_The problem_
Search the records for the string "agent", then copy each line where it appears.

---- Exercise inputs

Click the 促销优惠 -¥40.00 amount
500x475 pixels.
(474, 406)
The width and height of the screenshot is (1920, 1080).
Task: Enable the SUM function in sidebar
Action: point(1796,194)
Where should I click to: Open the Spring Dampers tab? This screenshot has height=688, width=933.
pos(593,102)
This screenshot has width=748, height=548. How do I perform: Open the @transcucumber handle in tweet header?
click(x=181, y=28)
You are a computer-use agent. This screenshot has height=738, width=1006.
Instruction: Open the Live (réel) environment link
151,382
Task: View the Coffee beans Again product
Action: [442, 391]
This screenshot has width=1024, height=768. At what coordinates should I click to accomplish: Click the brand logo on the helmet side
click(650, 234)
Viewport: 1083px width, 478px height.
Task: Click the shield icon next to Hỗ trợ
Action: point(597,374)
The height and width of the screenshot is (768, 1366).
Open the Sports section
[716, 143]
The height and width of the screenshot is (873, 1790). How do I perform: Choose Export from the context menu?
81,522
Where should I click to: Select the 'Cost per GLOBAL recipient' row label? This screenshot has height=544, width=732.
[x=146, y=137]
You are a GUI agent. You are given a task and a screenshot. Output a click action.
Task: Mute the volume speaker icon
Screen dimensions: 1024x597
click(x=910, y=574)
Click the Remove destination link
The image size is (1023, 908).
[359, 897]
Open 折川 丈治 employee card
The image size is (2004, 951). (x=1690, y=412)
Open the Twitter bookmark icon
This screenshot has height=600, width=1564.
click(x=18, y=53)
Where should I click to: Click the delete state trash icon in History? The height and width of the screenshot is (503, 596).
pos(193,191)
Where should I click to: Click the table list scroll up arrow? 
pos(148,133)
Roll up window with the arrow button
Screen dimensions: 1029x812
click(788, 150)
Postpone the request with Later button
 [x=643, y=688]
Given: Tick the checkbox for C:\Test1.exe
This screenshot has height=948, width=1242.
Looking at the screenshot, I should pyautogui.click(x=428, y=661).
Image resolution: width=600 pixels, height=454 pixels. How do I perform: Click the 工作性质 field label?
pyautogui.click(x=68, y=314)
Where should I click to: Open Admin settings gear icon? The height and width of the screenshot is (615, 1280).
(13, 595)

--------

_Answer below_
You are a computer-use agent. This screenshot has height=738, width=1006.
You are a GUI agent. You are given a task and a screenshot. Output a click action.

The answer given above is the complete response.